The 4.7k ohm resistors are pull-up resistors, which the I2C communication protocol requires. If you want to know why 4.7k ohm, here is a good forum post: https://electronics.stackexchange.com/questions/18... Similarly, the 10k ohm resistors are pull up resistors. 10k ohm is a standard pull-up value for non-I2C. They are required for the 74HC125 circuit, which allows the use of the SD card and RA8875 display on the same SPI bus (see this note on the RA8875 adafruit page: Please note! The RA8875 does not tri-state the MISO pin, it should not share that pin with any other SPI device (including an SD card reader) without the use of a 74HC125 or similar). Finally, the 100k and 22k ohm resistors are used to translate the +12V signals in the fritzing schematic called "Night Time Wire" and "Backup Engage Wire" coming directly from your car to +3.3V signals using a voltage divider.
Hope this answers all your questions!
5 years ago
can i have ur arduino programmingcoding ?
Reply 5 years ago
It's in a zip file attached above.
5 years ago
Hey, awesome project!
I would like to recreate it, but without the reverse screen. What parts do I not need in this case? And do I need to adjust the code accordingly, or will your code still work without these parts connected to the system?
Reply 5 years ago
You will need all of the parts except the Backup Sensors - $30. You won't need to have a resistor divider that connects to the 12V line that goes high when your car is shifted into reverse (pin A19 which is also named D38). Instead, you should connect a pull down resistor (10k ohm will work fine) between ground and pin A19 which is also named D38. The code will work as is if you make that slight modificaiton. Without the pin A19 going high, the reverse backup page never loads.
Reply 5 years ago
Thank you! I'm really excited to make this.
Reply 5 years ago
Good luck! Let me know if you run into trouble and I'll try to help.
5 years ago
Hello,very nice project!!!
Can this project made with a raspberry?(especially the gauges)
Thank you for posting!!
Reply 5 years ago
I do not think you could do this project with a rasperry pi. This is an Arduino based project so none of the code I wrote could be used. You would have to basically redesign everything. The reason I went for Arduino over rasperry pi is due to the 10-60 second startup time before a raspberry pi is able to run a python program. I wanted this display to turn on almost instantly.
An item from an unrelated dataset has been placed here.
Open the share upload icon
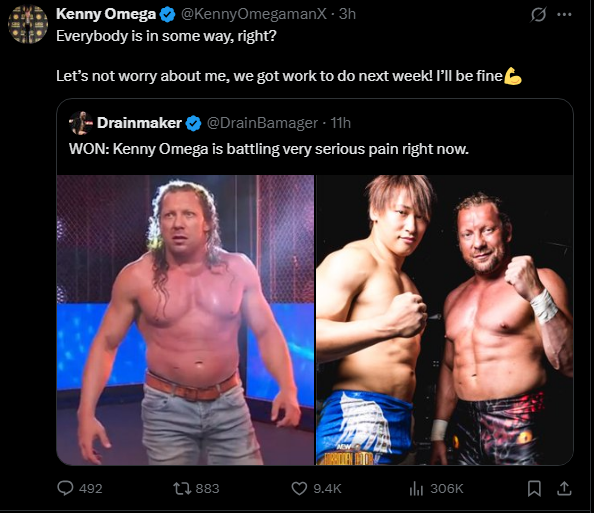 coord(564,488)
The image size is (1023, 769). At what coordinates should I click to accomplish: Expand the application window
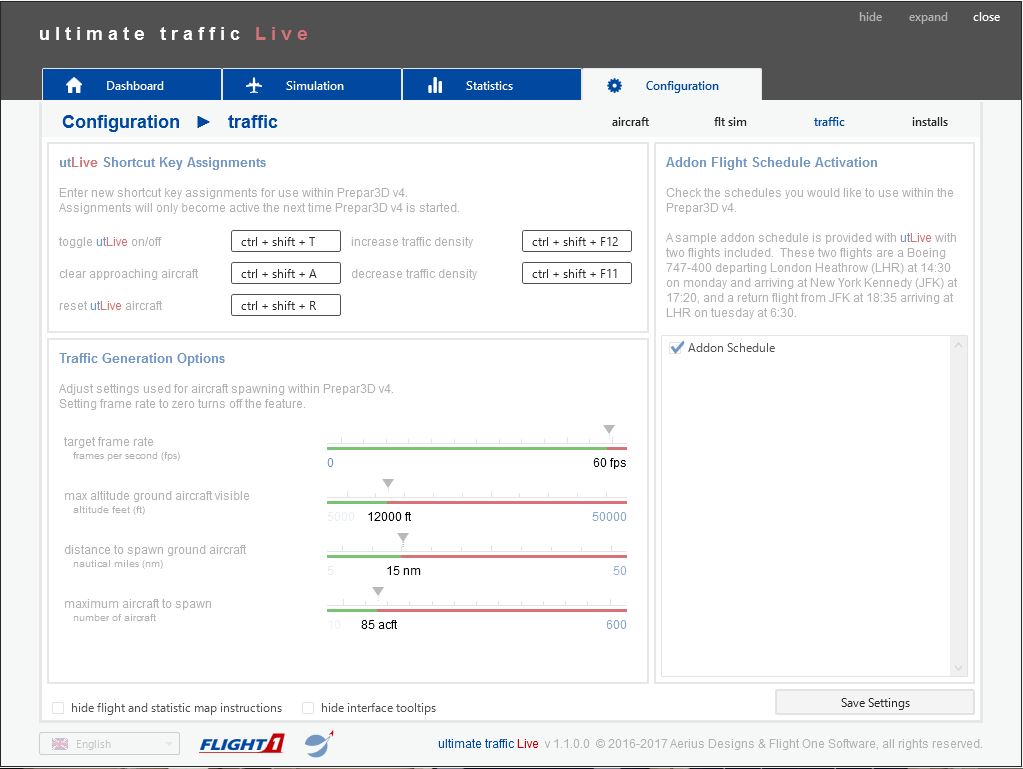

If you would like to still try to use the raspberry pi, I would look at the python module pygames. It can draw shapes and also fonts in python. You would also have to use a different display since this display's library is only written for Arduino. Finally, you would have to email the Freematics OBD module creator to see if there is a library written for rasperry pi. I do not think there is, so I am not sure how you would get OBD data (rpm, speed, etc.).
Reply 5 years ago
It does indeed take up to 30 seconds to boot with a raspberry pi 2 and raspbian for instance.
However, when you compile your operating system with buildroot, you can reduce the 30 seconds delay down to 3 seconds.
Reply 5 years ago
Very interesting! So this video is showing a python program being run using a buildroot instead of rasbian? Any good instructables on how to do this?